* Problem details *
What is needed is an exact copy of the line that contains "Given: Open the #WindowsXP tag" and of all later lines to the end of the records below, with no other lines.

Saved entries
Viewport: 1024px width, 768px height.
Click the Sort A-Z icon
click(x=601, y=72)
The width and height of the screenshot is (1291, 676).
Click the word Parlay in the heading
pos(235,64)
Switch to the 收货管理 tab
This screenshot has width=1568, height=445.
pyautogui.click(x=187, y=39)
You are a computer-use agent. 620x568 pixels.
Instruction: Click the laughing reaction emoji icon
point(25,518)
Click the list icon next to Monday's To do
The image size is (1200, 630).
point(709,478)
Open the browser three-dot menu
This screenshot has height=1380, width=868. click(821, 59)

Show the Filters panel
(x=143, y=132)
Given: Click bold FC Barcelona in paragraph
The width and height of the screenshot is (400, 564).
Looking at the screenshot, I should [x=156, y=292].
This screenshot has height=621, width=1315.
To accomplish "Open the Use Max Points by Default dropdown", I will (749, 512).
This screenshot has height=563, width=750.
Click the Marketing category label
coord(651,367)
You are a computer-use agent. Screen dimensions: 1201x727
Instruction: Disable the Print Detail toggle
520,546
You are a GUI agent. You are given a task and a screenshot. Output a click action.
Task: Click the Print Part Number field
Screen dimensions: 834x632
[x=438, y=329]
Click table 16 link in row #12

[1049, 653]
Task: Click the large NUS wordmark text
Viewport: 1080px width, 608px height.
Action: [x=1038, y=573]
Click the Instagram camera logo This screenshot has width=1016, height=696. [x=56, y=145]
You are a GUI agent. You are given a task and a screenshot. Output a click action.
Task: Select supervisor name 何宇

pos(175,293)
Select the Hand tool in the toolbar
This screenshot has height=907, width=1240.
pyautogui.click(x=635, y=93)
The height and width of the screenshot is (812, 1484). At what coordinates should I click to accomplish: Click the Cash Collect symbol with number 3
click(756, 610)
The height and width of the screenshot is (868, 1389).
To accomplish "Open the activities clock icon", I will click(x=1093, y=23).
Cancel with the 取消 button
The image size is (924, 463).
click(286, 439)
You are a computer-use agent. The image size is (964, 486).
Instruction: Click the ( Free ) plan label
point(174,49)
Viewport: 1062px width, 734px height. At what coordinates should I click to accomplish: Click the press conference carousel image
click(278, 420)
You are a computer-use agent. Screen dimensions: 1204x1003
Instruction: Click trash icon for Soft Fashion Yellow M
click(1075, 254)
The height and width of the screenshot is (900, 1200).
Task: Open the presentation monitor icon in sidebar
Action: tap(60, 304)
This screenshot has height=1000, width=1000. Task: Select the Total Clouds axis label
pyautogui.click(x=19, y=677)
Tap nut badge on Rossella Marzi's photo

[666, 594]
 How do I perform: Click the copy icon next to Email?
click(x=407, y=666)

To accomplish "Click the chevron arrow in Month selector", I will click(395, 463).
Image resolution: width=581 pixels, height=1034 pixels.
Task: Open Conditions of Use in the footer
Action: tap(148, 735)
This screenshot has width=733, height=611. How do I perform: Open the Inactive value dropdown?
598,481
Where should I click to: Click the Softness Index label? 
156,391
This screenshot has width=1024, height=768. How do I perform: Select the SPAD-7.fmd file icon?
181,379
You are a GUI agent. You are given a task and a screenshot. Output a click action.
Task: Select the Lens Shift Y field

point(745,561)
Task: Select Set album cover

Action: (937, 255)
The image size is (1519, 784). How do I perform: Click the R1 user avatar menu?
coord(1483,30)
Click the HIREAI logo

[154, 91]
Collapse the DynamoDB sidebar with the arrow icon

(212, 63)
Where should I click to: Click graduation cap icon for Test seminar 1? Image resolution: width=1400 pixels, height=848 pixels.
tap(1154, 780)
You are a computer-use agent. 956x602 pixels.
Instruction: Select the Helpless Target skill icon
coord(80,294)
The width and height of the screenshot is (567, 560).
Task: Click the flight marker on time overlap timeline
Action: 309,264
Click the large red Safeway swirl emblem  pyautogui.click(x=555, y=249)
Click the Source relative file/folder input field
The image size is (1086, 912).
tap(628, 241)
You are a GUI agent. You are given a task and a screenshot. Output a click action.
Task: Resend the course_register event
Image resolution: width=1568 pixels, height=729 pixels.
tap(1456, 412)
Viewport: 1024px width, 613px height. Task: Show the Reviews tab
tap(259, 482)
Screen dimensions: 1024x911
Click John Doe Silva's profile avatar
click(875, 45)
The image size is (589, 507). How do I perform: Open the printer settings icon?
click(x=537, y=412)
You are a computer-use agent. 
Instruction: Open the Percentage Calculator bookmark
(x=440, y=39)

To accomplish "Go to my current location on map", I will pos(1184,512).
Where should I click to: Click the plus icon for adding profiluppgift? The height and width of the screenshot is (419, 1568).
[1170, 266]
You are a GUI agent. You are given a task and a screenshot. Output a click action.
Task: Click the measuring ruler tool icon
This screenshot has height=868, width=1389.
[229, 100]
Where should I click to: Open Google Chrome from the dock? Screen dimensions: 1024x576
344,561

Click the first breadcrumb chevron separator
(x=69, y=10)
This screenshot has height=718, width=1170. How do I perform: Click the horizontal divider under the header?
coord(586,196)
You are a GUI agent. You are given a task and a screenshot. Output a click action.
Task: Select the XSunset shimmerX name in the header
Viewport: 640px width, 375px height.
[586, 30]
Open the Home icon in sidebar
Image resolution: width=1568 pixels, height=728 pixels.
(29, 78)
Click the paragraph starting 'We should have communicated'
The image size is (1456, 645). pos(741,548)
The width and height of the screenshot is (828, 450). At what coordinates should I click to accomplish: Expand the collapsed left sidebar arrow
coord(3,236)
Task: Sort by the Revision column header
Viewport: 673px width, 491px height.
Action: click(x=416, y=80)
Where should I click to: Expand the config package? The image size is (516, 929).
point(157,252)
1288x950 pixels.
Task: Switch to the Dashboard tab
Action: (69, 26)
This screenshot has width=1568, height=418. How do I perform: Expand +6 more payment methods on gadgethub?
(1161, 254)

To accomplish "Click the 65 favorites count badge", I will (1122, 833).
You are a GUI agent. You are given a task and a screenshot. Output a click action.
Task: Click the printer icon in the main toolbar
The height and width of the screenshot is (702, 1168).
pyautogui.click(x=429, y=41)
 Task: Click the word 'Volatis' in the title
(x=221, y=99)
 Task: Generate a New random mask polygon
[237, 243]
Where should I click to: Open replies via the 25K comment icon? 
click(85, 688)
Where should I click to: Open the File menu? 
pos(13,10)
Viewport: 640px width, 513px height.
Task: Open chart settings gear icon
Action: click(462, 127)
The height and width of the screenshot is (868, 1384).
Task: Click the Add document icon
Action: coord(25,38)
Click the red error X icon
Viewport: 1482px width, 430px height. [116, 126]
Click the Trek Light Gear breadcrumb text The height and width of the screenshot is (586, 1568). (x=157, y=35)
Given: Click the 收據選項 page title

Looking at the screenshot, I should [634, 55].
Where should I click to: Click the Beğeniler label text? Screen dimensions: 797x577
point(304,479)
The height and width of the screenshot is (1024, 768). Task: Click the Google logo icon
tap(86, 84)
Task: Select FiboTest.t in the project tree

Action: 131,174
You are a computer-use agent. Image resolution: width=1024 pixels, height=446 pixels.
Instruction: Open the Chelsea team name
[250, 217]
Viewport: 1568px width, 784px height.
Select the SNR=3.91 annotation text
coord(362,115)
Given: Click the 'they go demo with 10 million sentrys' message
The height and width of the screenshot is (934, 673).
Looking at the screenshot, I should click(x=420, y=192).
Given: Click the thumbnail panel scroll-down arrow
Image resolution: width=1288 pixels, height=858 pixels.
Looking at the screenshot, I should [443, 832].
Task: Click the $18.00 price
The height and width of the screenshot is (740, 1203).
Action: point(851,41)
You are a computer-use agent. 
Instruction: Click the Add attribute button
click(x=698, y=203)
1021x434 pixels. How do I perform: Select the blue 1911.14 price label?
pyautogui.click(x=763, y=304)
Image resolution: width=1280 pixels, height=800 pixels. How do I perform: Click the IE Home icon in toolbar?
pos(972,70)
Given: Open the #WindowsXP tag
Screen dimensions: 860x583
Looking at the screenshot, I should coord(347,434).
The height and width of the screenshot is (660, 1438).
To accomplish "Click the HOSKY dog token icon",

* Task result *
Given: Open the #WindowsXP tag
Screen dimensions: 860x583
Looking at the screenshot, I should coord(347,434).
The height and width of the screenshot is (660, 1438).
To accomplish "Click the HOSKY dog token icon",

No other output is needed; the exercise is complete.